**EXERCISE DIRECTIONS:** In which lines of the data does the string "Siljaa" appear? Copy every one.

**Items from a data source:**
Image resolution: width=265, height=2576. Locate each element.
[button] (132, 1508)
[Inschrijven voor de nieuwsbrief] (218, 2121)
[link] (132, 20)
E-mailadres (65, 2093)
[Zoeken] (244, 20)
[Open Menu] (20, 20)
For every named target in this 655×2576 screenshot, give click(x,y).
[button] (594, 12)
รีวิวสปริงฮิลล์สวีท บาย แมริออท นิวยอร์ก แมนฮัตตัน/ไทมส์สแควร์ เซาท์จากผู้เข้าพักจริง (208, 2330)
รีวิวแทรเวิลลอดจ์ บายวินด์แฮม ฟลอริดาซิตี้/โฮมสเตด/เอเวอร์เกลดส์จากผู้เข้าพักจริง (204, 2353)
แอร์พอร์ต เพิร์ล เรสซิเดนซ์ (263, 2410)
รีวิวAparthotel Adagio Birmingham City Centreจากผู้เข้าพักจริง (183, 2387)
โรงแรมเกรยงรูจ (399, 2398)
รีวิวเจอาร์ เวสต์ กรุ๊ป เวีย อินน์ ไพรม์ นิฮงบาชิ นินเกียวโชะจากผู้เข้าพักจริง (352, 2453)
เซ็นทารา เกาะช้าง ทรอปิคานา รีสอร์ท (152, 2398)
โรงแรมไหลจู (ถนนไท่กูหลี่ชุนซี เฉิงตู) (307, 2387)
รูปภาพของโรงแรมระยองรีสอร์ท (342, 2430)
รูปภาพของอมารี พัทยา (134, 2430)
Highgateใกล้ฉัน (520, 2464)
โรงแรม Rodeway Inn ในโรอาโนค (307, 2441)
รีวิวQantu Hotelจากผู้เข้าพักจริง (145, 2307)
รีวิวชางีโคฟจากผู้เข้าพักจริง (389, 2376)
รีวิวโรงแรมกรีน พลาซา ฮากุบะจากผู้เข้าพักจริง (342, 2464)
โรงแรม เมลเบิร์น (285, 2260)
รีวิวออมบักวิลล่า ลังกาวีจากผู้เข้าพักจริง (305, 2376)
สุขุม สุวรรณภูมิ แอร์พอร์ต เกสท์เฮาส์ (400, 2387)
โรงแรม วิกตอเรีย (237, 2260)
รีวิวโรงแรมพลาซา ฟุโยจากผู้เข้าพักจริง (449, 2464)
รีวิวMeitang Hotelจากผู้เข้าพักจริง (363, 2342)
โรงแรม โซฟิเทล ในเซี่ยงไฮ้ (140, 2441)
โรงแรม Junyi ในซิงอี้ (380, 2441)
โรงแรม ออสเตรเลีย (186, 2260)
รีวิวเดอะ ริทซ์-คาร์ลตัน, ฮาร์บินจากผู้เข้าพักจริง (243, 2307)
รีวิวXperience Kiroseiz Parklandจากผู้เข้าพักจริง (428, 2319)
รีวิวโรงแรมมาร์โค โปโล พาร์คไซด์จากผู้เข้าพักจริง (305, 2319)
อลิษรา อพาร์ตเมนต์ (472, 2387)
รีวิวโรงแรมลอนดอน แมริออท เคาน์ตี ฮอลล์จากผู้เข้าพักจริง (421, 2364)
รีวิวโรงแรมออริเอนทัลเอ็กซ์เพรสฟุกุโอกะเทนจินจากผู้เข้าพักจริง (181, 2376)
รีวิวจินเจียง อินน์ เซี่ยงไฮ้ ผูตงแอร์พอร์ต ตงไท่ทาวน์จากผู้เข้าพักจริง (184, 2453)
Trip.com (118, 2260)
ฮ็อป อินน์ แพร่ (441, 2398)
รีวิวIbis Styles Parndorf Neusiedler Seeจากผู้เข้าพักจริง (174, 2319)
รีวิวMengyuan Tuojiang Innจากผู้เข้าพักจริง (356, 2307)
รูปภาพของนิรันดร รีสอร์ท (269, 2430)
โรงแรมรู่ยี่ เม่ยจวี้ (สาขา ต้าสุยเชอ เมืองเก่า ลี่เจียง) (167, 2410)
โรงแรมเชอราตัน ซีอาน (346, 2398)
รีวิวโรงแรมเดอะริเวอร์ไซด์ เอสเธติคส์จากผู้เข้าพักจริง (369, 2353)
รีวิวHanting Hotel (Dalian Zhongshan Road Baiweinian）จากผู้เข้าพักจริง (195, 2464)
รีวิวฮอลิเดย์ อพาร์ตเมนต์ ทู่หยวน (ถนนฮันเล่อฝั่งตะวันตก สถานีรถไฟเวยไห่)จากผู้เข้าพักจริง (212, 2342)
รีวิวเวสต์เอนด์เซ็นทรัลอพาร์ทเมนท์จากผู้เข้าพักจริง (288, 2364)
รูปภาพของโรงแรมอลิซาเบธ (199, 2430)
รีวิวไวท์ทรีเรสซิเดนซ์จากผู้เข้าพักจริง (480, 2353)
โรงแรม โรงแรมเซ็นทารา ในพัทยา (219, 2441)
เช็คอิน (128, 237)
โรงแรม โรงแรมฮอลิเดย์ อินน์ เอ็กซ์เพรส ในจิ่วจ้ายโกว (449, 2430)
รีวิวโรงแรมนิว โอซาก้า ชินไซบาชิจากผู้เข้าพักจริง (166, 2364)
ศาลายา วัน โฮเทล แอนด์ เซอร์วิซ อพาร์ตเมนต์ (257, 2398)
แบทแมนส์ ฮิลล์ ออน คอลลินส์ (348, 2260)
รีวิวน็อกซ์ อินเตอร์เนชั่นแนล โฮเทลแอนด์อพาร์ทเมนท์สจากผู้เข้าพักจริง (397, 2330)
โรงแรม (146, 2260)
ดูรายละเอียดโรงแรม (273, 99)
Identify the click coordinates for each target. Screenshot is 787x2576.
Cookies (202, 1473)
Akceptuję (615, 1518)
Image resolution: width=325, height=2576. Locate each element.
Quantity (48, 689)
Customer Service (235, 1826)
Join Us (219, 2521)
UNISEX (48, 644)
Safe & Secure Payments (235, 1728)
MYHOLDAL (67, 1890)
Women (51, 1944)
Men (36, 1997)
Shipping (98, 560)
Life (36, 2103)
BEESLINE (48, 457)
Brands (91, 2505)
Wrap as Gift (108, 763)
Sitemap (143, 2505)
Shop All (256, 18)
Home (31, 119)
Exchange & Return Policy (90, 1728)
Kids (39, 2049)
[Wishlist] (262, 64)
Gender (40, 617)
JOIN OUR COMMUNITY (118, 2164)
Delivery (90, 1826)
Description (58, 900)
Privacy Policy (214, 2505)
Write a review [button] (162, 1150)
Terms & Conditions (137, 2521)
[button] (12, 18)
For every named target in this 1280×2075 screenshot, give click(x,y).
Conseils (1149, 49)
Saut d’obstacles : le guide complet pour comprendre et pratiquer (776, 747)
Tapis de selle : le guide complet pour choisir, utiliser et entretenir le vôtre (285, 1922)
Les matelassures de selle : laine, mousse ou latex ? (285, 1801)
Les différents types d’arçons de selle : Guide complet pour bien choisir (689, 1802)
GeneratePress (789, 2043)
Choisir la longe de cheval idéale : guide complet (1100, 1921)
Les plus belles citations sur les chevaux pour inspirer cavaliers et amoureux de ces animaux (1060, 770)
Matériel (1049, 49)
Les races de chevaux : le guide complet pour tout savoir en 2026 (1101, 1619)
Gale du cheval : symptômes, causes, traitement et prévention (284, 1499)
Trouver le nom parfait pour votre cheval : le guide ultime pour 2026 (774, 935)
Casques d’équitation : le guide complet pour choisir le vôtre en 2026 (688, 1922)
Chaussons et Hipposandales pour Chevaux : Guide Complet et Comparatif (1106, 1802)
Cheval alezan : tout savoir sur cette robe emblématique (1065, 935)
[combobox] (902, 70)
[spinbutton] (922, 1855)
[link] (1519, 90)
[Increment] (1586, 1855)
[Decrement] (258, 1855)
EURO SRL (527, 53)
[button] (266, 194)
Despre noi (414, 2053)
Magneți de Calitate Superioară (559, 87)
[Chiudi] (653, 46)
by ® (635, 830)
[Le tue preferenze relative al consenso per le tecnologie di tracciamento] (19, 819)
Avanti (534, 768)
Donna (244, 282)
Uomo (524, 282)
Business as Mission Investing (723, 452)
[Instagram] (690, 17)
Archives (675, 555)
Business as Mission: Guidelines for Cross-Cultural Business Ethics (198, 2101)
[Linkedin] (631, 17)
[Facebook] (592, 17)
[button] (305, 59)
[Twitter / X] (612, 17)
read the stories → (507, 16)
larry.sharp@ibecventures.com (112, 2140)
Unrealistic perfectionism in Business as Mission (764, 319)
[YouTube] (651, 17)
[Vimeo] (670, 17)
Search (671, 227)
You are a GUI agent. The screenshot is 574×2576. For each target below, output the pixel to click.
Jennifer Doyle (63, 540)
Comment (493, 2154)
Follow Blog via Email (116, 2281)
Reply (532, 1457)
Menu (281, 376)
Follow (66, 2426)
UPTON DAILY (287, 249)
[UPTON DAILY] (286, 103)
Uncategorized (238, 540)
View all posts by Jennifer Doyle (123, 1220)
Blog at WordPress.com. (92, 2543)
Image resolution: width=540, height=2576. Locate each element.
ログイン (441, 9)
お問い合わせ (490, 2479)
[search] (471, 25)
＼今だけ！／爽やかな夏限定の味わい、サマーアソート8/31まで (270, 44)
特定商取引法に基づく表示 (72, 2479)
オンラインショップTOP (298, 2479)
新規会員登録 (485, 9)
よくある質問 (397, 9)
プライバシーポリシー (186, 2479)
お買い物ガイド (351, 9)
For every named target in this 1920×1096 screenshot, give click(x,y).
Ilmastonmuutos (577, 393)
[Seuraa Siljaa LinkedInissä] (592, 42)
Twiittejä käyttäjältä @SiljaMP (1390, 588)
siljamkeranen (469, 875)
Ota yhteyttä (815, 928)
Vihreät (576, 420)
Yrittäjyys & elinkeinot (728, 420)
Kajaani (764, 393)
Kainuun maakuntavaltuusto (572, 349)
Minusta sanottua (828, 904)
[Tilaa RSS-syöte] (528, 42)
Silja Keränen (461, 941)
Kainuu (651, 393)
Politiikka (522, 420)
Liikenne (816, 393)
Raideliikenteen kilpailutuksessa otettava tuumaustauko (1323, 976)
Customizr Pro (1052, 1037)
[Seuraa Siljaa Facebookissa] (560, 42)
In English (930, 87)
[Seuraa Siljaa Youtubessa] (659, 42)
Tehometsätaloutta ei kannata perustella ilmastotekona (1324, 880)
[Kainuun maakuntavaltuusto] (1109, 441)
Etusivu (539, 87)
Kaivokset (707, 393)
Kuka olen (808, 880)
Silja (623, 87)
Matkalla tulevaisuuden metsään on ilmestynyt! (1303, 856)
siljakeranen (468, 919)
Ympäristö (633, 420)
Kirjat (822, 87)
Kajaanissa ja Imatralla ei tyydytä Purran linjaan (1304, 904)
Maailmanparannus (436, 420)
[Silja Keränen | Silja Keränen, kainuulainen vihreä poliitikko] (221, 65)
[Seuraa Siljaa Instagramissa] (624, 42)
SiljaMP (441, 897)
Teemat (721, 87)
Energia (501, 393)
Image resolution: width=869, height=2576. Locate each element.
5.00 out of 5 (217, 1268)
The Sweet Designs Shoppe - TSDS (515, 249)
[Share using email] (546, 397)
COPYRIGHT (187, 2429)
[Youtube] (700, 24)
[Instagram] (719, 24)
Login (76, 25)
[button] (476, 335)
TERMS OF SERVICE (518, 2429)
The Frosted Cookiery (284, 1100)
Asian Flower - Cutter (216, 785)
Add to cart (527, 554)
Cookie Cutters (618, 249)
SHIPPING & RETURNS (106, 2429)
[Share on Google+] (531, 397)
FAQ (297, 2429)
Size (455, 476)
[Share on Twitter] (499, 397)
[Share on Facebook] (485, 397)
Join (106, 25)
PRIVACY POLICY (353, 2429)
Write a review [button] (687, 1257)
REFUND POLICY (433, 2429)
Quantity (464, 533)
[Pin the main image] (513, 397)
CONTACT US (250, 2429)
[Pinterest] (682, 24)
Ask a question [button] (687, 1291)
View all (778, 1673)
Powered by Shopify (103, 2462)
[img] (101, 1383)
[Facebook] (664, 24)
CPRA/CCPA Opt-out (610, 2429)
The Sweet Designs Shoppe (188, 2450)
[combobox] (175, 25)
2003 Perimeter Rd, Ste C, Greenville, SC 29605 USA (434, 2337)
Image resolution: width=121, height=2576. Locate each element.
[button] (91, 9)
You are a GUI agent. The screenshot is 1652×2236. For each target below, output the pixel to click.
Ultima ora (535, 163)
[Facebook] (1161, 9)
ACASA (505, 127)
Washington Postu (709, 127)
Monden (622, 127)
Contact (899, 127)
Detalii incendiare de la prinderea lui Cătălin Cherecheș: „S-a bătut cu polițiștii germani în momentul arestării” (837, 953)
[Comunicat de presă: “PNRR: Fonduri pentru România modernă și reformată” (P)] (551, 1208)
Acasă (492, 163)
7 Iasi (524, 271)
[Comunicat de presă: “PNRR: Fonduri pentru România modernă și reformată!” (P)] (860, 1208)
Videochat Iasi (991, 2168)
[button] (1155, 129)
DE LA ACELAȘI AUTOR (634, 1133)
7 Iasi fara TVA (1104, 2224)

**EXPECTED ANSWER:**
[Seuraa Siljaa LinkedInissä] (592, 42)
[Seuraa Siljaa Facebookissa] (560, 42)
[Seuraa Siljaa Youtubessa] (659, 42)
[Seuraa Siljaa Instagramissa] (624, 42)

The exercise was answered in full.